California's fire policies feel heat

As hundreds of homes are destroyed, debate rises over density and location of subdivisions.

The spate of fires that began leapfrogging across Southern California Saturday, fueled by unseasonably hot weather and scorching winds, once again spotlights the vulnerability of California's arid climate to quick-moving blazes.

As happened 10 years ago, when flames destroyed 265 homes in Laguna Beach and in 1991 when 400 homes were devoured in the residential hills of Oakland and Berkeley, debates on past lessons and new regulations are already swirling like the white ash now rising above San Bernardino's blackened foothills.

Those debates include how California home builders site their subdivisions amid the tree-lined canyons where lush undergrowth fed by winter rains become tinder-dry brush by summer and late fall. They include fresh assessments of how well homeowners are keeping the leafy growth trimmed back, whether or not bans on flammable building materials have been effective, and severe critique of neighborhood planning designs that should have prevented the flames from leaping from one residence to the next.

As communities scrambled to contain current fires, officials are rushing to examine their own enforcement of new requirements of tile roofs, noncombustible and fire-resistant siding, and mandated sprinklers inside homes.

The employment of hundreds of local firefighters is once again testing the readiness and resolve of communities to protect citizens. And it is challenging promised improvements in past years that include widening hiking trails in canyons and hills to improve fire truck access to homes - and in correcting embarrassing deficiencies in firefighting equipment.
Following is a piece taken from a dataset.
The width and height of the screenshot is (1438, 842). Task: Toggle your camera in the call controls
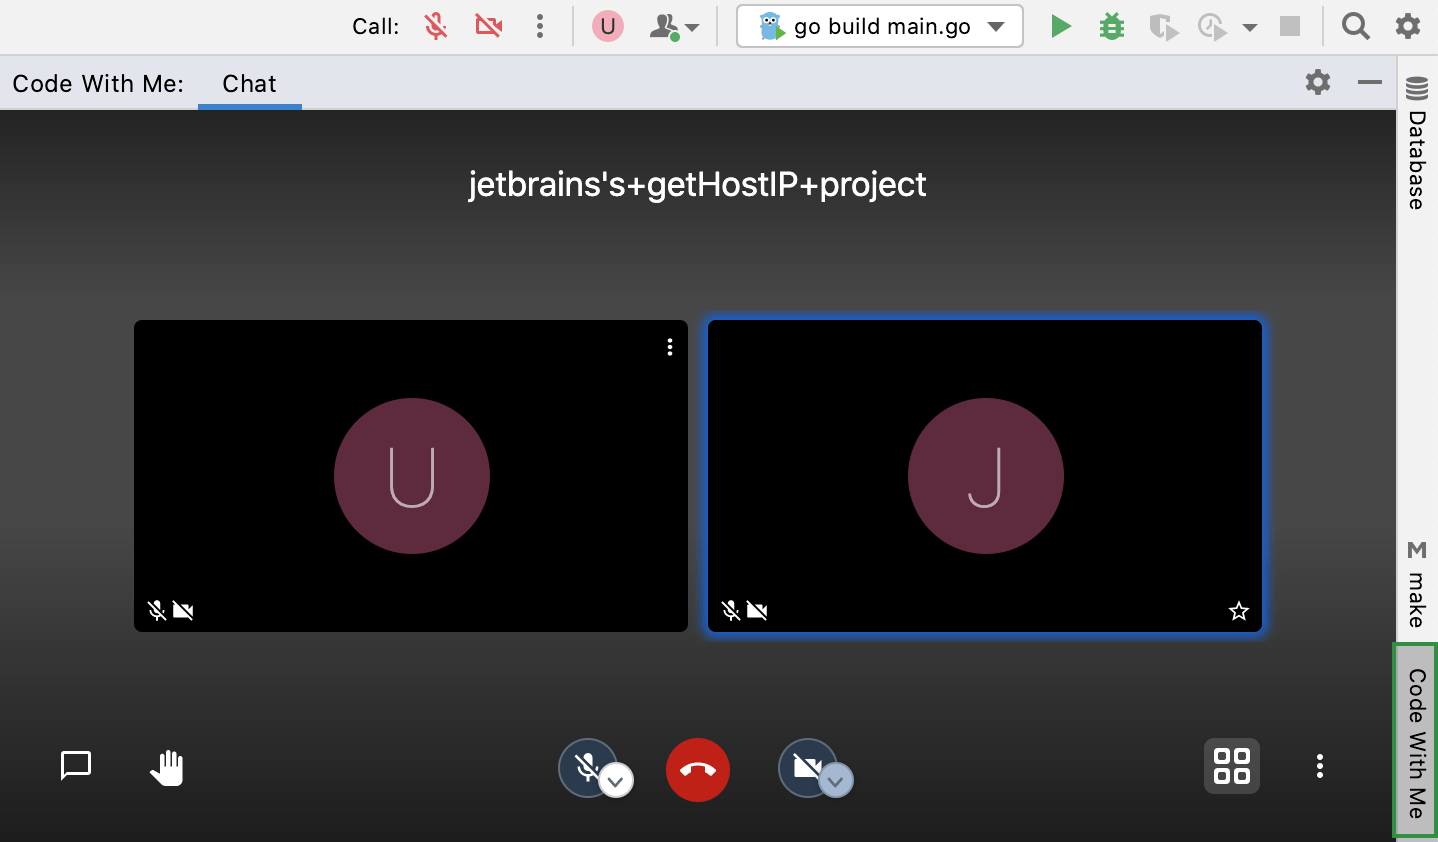[805, 765]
Dramatic video images of 12-mile-long fire lines only helped to fuel the new examination of the state's fire readiness as flames spread across meadows and open spaces, crossed highways, and ignited ridges and canyons across the state. Fanned by triple-digit temperatures and raging 50-m.p.h. winds, as many as seven simultaneous fires have charred forest and open spaces, destroying hundreds of homes, closing freeways, and causing the evacuation of thousands.
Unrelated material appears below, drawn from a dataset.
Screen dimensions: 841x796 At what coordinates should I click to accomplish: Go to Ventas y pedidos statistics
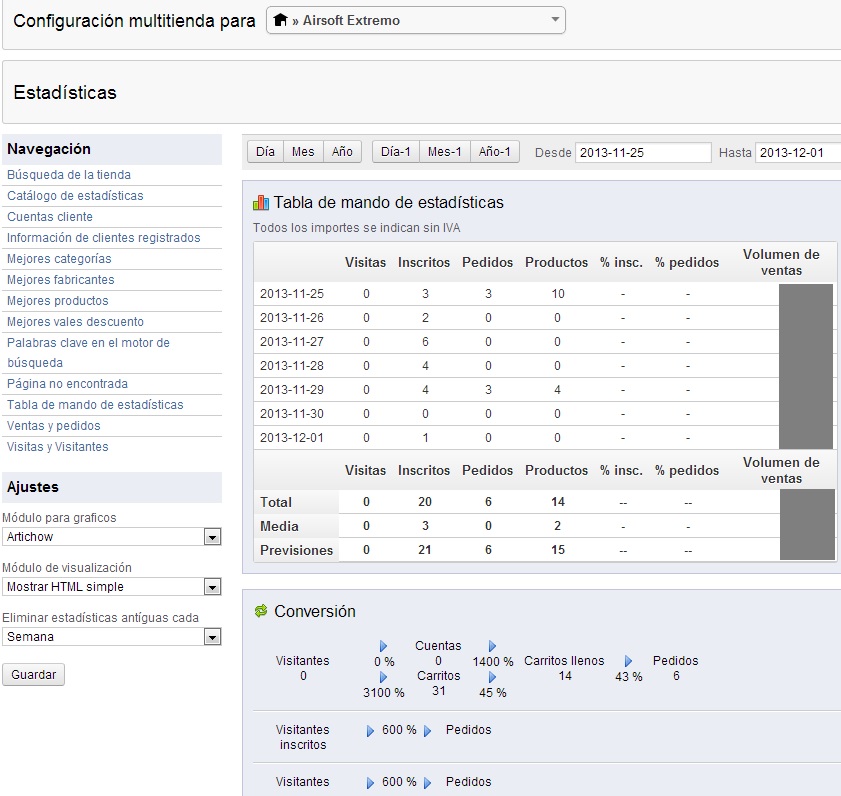coord(54,426)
The same winds that drove the flames delayed the deployment of firefighting aircraft trying to contain the fires allegedly started when a lost hunter set off a flare for help. Ash dropped for miles and heavy smoke darkened the skies across southern California while round-the-clock media coverage revisited the horrors of the state's previous fires in which entire neighborhoods were evacuated amid smoke and flames.

Gov. Gray Davis declared a state of emergency for San Bernardino and Ventura counties late Saturday where more than 4,200 people were ordered to leave. The campus of California State University, San Bernardino, was evacuated, as was a state mental hospital. Blazes also continued from Ventura county to the north to San Diego near the Mexico border.

Frantic residents tried to save their homes by hosing them with water, or digging fire trenches and placing sandbags, jeopardizing their own safety and obstructing fire crews. Local churches and schools were opened to serve as temporary shelters. Over the weekend, more and more residents arrived clutching prized paintings or stuffed animals or anything they could hurriedly grab before evacuating their homes.

The glut of evacuees and closed highways caused even more traffic problems in the Los Angeles basin, already ensnarled in a public transportation strike.

Dozens of volunteers from neighboring communities pitched in to help save homes and provide transportation and shelter. The Red Cross set up shelters and gave medical and other aid.

Governor Davis appealed to President Bush to declare of several of the fire sites as disaster areas to qualify homeowners for long-term, low-interest loans - and free up additional funds for police, fire, and other emergency crews.

At press time, predictions were mixed on which blazes could be contained and which would spread or even merge. At least 200 homes have been leveled and 34,000 acres blackened, and damage are at more than $150 million.